#### [Data for the task]

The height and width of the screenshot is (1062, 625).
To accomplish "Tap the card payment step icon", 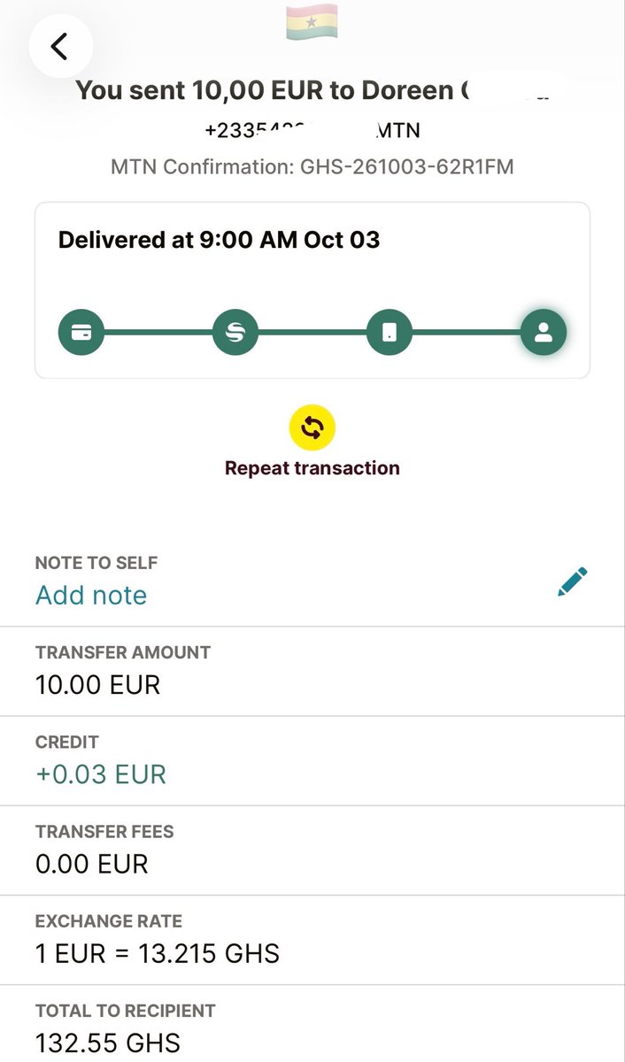I will click(x=81, y=333).
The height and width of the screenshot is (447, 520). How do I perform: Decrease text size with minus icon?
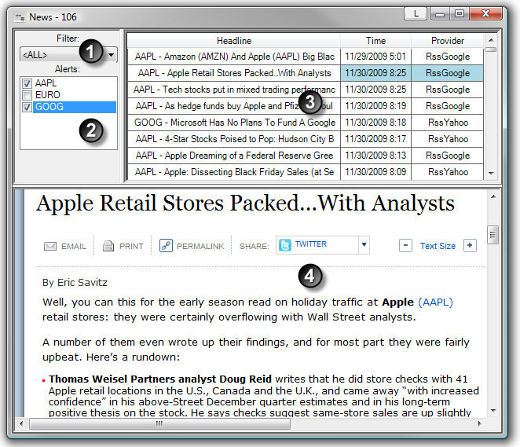click(405, 246)
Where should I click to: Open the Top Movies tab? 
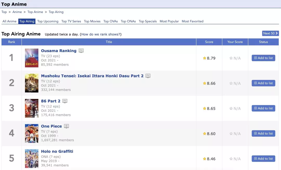pos(92,21)
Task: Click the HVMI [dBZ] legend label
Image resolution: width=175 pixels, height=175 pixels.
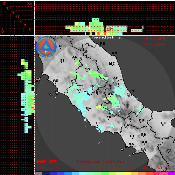Action: pyautogui.click(x=47, y=162)
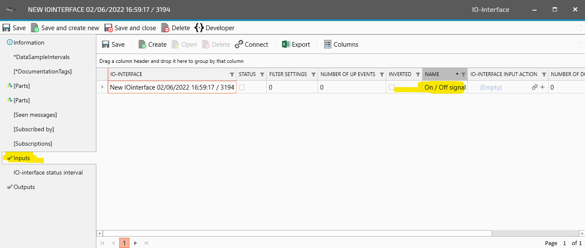Toggle the Status checkbox in the row
This screenshot has width=585, height=248.
point(242,87)
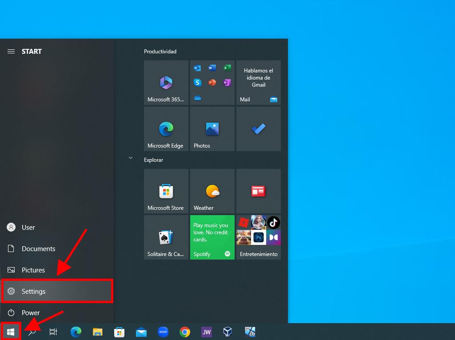Open the User account menu
The height and width of the screenshot is (340, 455).
tap(28, 228)
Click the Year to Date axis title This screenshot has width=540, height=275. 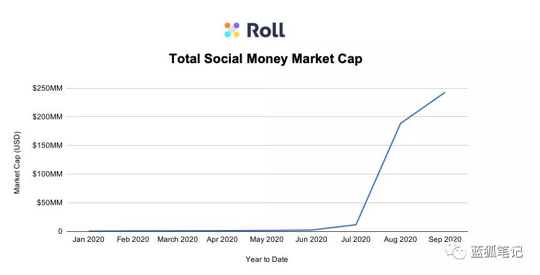click(267, 259)
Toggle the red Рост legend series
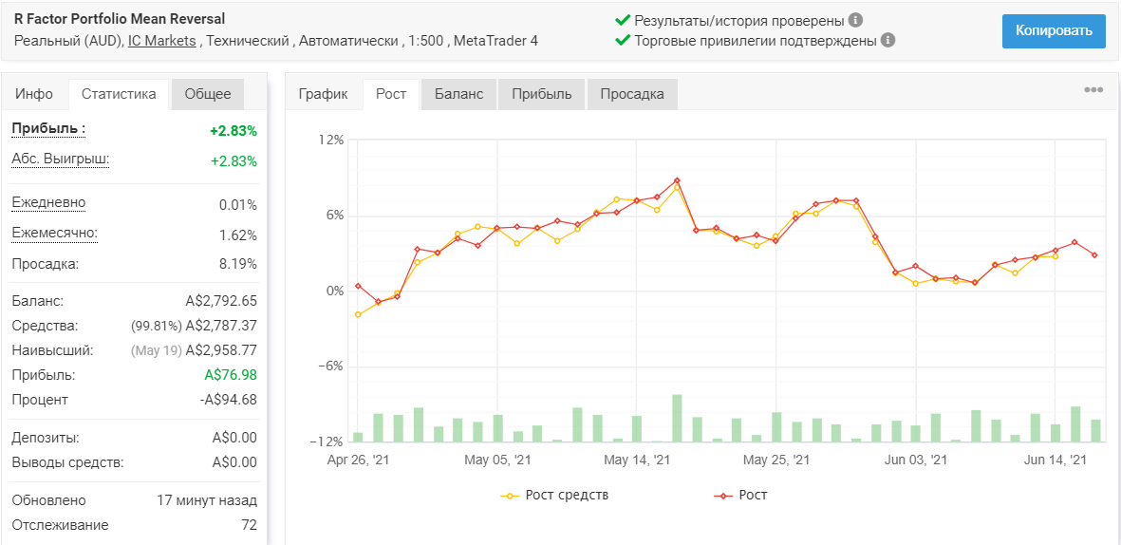Screen dimensions: 1121x545 (x=740, y=495)
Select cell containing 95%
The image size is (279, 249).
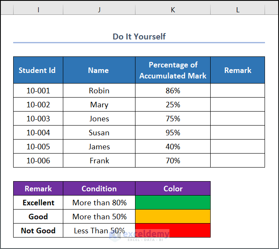click(173, 132)
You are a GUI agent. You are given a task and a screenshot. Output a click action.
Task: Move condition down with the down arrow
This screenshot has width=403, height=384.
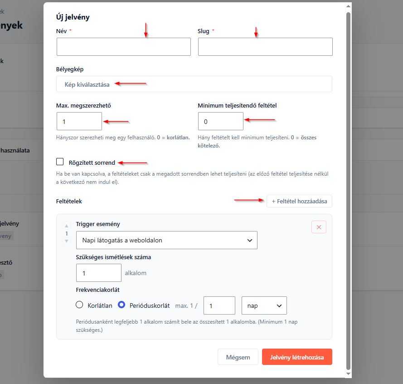[67, 241]
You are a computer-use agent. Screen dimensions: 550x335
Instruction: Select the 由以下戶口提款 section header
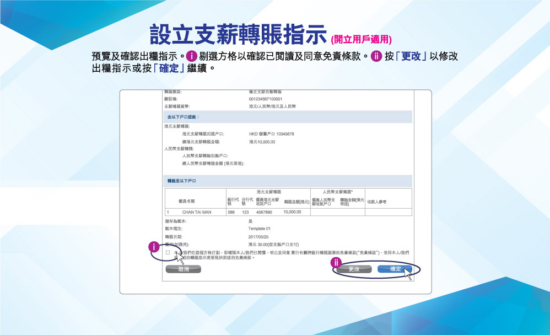click(x=183, y=117)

#### [Goal]
Gather every line of the records that contains the word "Select" and copy each one in full. Case counts.

#### [Exercise solution]
Select cell containing 95%
Instruction: Select the 由以下戶口提款 section header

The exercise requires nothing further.